Thursday, November 3, 2011
In The Upside of Gifts Made Directly From I.R.A.'s, the New York Times reminds us of some of the circumstances in which a taxpayer may want to benefit charity by effectuating a transfer of money directly from his or her individual retirement account to a charitable donee. Through the end of this year, a taxpayer may arrange for such a transfer to charity in lieu of receiving a required minimum distribution from the IRA. Such amounts transferred are not included in the taxpayer’s gross income. Although the taxpayer cannot claim a charitable contributions deduction for the transfer, in some circumstances, a transfer from an IRA may nonetheless be advisable. The article cites Robin Christian, a senior tax analyst for Thomson Reuters, who explains:
A required minimum distribution raises the recipient’s income, which in turn limits some itemized deductions. Medical expenses, for example, are deductible only to the extent they exceed 7.5 percent of adjusted gross income. A higher income may also put a taxpayer into a higher marginal bracket. The I.R.A. gifts … are particularly beneficial to people in two groups, Ms. Christian said — those who did not itemize deductions and those for whom a gift from regular accounts would exceed the single-year deduction limit of 50 percent of adjusted gross income.

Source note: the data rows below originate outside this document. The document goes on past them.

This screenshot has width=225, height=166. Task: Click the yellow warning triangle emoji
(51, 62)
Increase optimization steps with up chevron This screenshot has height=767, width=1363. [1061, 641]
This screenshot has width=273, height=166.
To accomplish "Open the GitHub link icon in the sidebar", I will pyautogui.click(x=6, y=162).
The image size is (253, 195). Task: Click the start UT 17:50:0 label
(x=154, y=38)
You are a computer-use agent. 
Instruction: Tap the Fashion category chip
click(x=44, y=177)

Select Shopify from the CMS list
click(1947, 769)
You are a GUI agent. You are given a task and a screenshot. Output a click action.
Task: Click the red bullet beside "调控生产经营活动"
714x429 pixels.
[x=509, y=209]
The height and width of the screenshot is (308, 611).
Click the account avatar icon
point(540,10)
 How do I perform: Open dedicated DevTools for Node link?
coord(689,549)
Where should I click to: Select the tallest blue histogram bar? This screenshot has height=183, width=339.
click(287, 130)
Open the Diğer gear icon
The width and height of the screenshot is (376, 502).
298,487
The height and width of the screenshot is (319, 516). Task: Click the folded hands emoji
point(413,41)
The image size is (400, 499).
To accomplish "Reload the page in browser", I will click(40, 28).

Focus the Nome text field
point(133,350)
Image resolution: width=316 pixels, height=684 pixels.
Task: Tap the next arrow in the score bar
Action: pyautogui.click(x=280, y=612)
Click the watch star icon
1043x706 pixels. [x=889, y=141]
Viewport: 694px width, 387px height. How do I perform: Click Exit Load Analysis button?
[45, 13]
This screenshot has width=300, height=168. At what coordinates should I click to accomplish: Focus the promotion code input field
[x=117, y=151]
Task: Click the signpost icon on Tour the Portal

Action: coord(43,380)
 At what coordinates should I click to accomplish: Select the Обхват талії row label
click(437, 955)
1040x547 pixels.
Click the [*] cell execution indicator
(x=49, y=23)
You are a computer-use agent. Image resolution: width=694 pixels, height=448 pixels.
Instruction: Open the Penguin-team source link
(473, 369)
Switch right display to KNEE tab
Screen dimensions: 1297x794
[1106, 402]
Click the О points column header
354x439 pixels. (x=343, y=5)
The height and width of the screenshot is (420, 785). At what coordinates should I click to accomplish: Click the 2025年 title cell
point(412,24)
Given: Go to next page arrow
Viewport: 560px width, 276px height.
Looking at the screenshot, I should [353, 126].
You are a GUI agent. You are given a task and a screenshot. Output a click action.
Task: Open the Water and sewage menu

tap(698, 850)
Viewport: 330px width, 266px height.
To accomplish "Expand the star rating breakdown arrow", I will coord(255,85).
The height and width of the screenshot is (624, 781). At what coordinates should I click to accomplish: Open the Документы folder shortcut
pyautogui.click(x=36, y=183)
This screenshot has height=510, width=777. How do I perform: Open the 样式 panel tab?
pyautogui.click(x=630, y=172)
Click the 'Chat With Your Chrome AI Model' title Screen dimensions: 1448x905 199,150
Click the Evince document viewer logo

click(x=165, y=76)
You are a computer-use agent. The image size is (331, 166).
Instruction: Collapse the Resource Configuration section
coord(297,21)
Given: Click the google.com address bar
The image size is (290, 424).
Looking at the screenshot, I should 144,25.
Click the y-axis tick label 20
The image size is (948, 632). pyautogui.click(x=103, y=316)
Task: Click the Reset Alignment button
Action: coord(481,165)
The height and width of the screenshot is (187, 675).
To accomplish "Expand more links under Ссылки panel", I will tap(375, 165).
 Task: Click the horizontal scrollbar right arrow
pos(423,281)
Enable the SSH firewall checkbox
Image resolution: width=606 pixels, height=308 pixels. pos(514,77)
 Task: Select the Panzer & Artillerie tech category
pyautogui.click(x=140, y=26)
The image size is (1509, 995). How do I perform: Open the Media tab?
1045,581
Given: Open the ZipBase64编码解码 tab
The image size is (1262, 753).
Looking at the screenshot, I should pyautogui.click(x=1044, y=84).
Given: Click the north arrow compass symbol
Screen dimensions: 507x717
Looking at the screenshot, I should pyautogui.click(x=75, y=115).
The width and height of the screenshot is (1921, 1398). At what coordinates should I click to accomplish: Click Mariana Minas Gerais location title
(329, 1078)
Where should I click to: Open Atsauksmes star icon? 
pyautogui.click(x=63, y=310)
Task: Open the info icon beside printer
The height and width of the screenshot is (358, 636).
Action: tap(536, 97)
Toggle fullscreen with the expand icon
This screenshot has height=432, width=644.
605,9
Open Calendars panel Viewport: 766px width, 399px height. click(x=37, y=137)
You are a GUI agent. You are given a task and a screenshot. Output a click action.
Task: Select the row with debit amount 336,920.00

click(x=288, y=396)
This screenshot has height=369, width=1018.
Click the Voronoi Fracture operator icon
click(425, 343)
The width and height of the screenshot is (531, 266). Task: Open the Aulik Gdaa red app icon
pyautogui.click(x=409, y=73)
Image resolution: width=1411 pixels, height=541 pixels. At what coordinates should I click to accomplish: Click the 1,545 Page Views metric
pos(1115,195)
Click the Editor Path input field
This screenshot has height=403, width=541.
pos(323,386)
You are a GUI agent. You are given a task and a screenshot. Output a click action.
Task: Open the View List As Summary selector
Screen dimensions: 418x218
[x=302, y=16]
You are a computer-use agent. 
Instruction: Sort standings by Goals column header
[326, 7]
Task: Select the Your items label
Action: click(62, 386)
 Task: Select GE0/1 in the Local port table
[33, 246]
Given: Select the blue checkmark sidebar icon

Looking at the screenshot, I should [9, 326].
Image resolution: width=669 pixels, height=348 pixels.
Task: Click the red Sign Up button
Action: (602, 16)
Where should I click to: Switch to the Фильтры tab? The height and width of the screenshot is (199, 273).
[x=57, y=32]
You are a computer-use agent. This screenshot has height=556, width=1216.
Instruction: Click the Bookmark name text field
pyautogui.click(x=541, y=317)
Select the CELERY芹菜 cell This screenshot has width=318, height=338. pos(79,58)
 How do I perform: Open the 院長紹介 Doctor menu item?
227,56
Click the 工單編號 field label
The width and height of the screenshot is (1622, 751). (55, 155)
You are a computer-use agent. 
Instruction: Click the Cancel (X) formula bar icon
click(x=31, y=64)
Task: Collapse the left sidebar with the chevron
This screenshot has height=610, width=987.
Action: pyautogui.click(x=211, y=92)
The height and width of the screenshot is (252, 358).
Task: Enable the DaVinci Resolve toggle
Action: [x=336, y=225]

The story includes a caveat offered by Chris Zander of Evercore Wealth Management. In the case of those who own outright highly appreciated shares of stock,
“It is better to contribute the highly appreciated stock to the charity in lieu of doing the charitable I.R.A. transfer.” That avoids capital gains tax on the stock and allows for an income tax deduction for the fair market value of the assets contributed.